> **What you will do**
Your answer must be an exact copy of the listing that follows, with all pictures omitted.

> **Source data**
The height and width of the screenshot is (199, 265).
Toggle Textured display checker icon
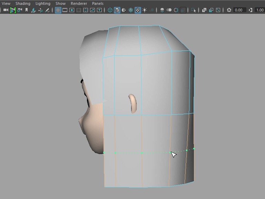138,10
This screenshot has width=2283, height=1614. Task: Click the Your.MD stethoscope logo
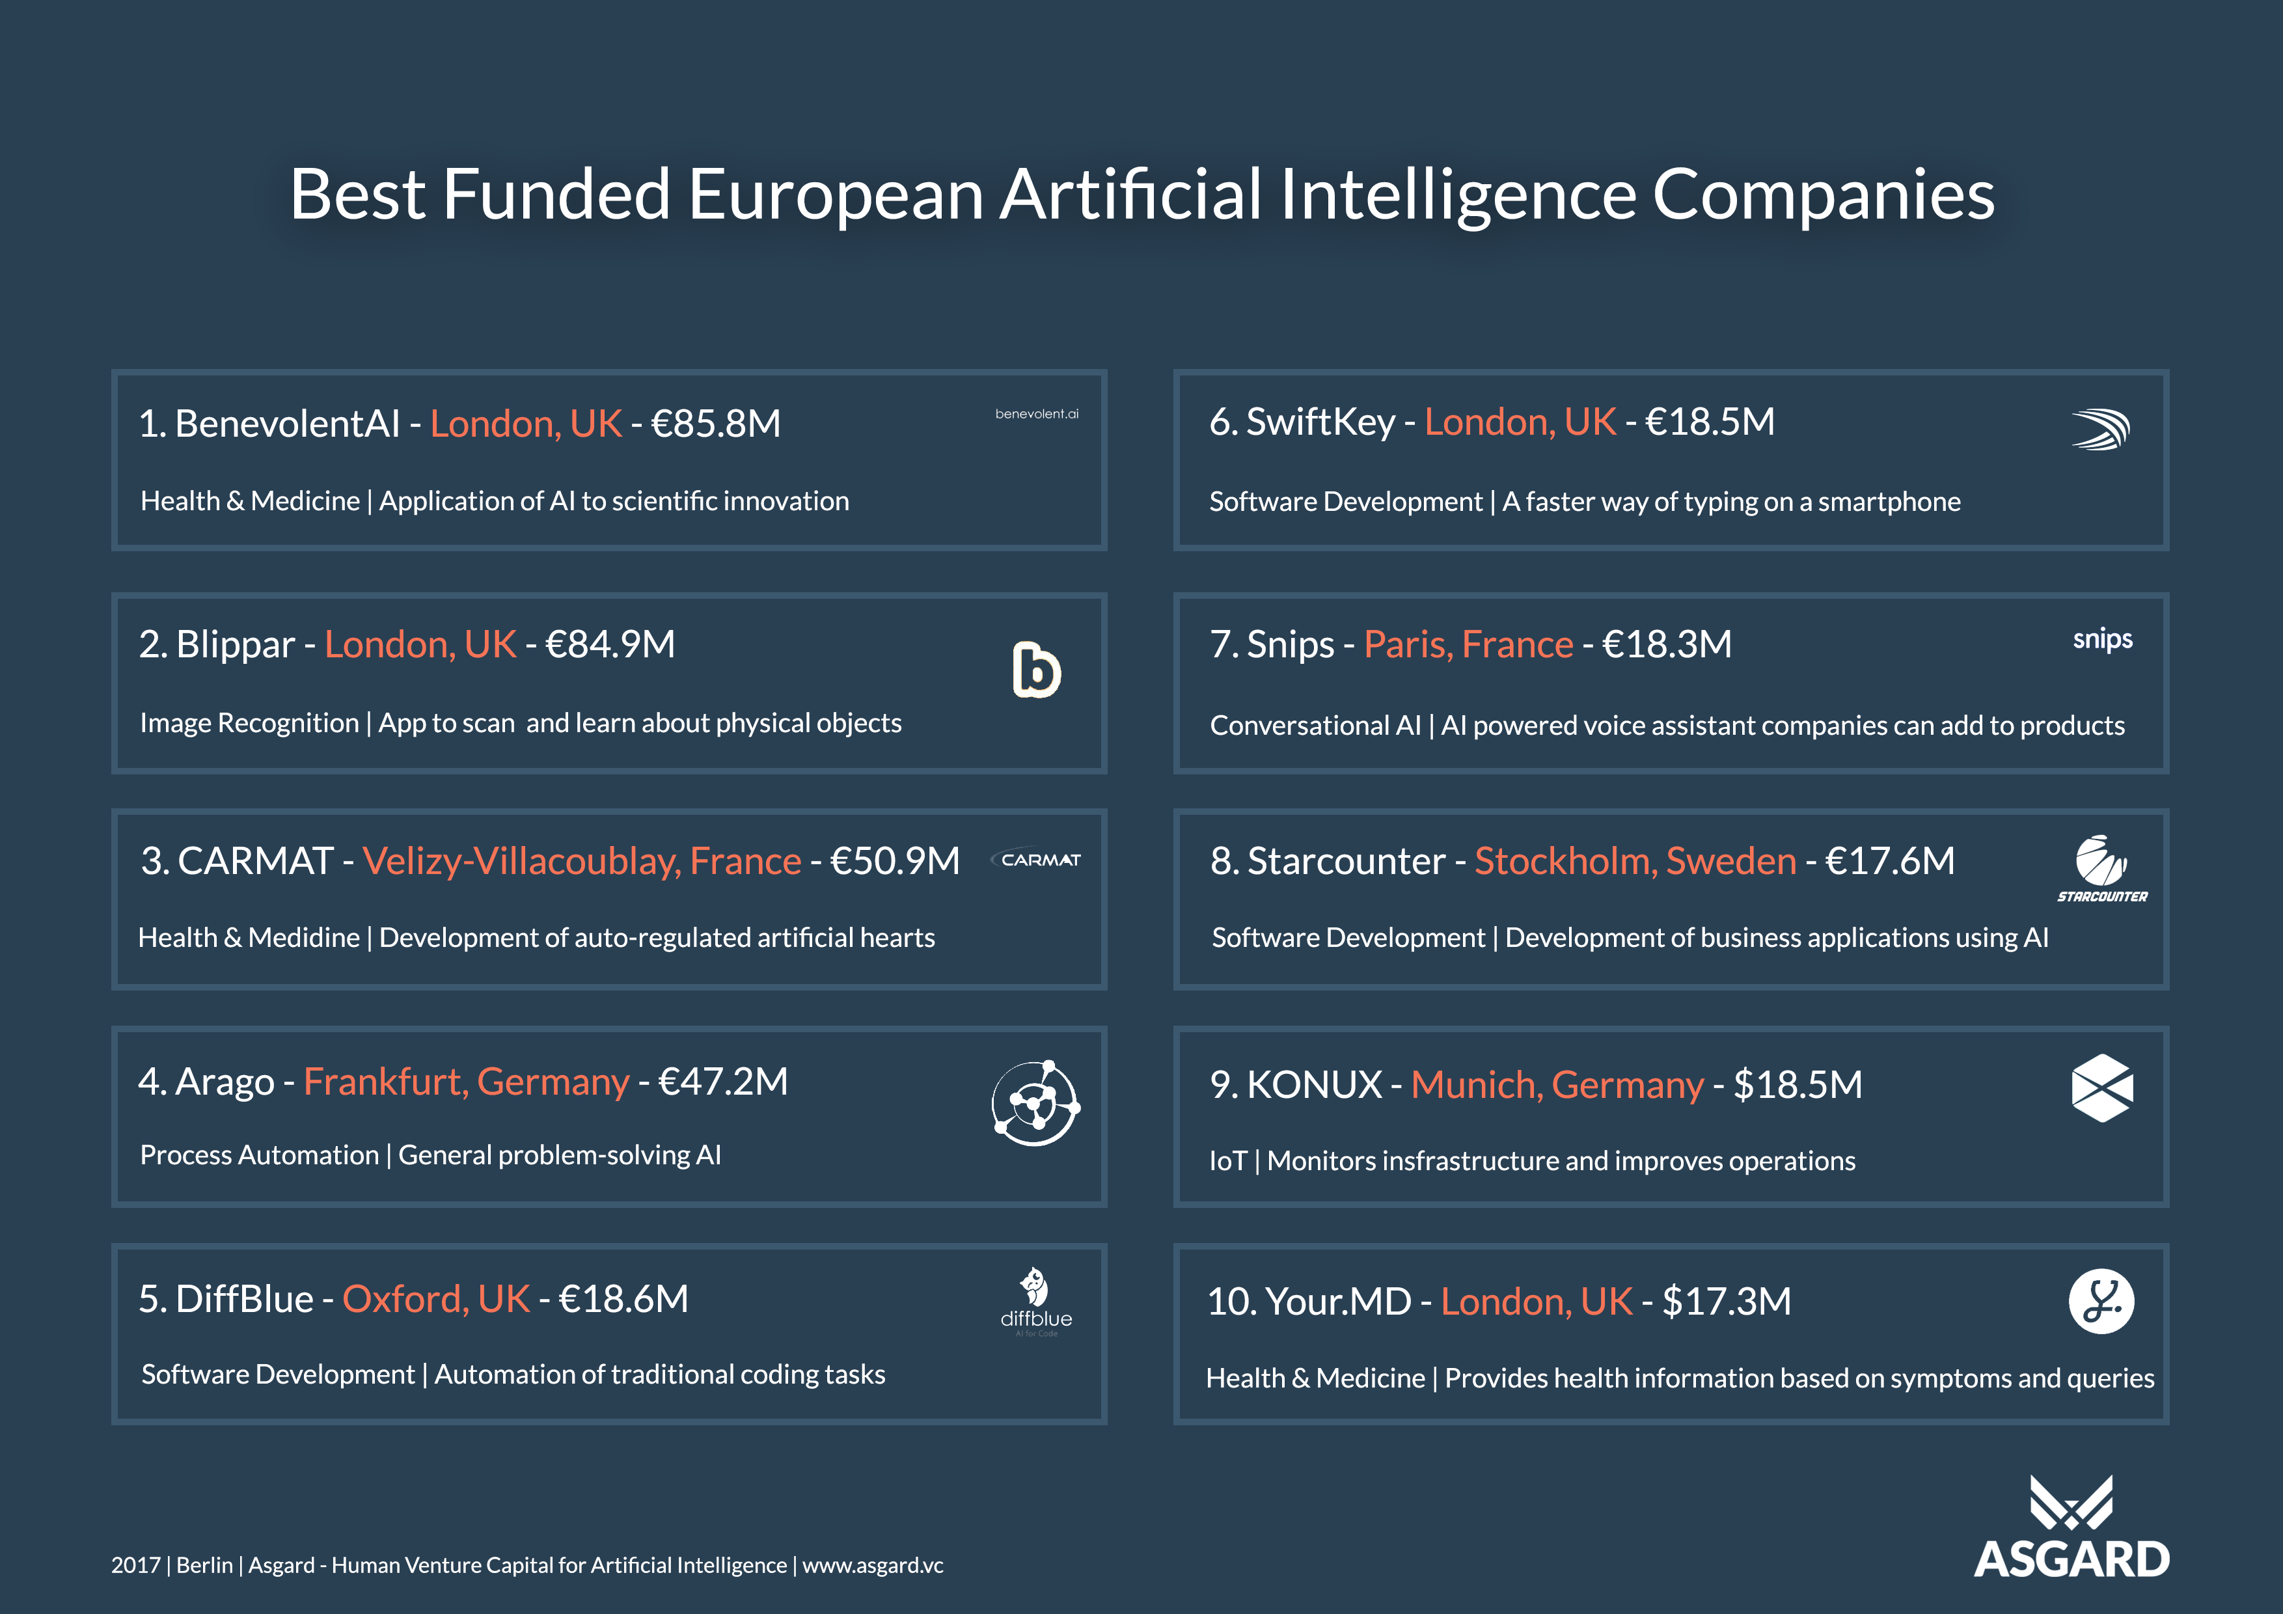click(x=2101, y=1301)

> **Your solution**
The height and width of the screenshot is (199, 265).
Toggle Textured display checker icon
138,10
This screenshot has width=2283, height=1614. Task: Click the Your.MD stethoscope logo
click(x=2101, y=1301)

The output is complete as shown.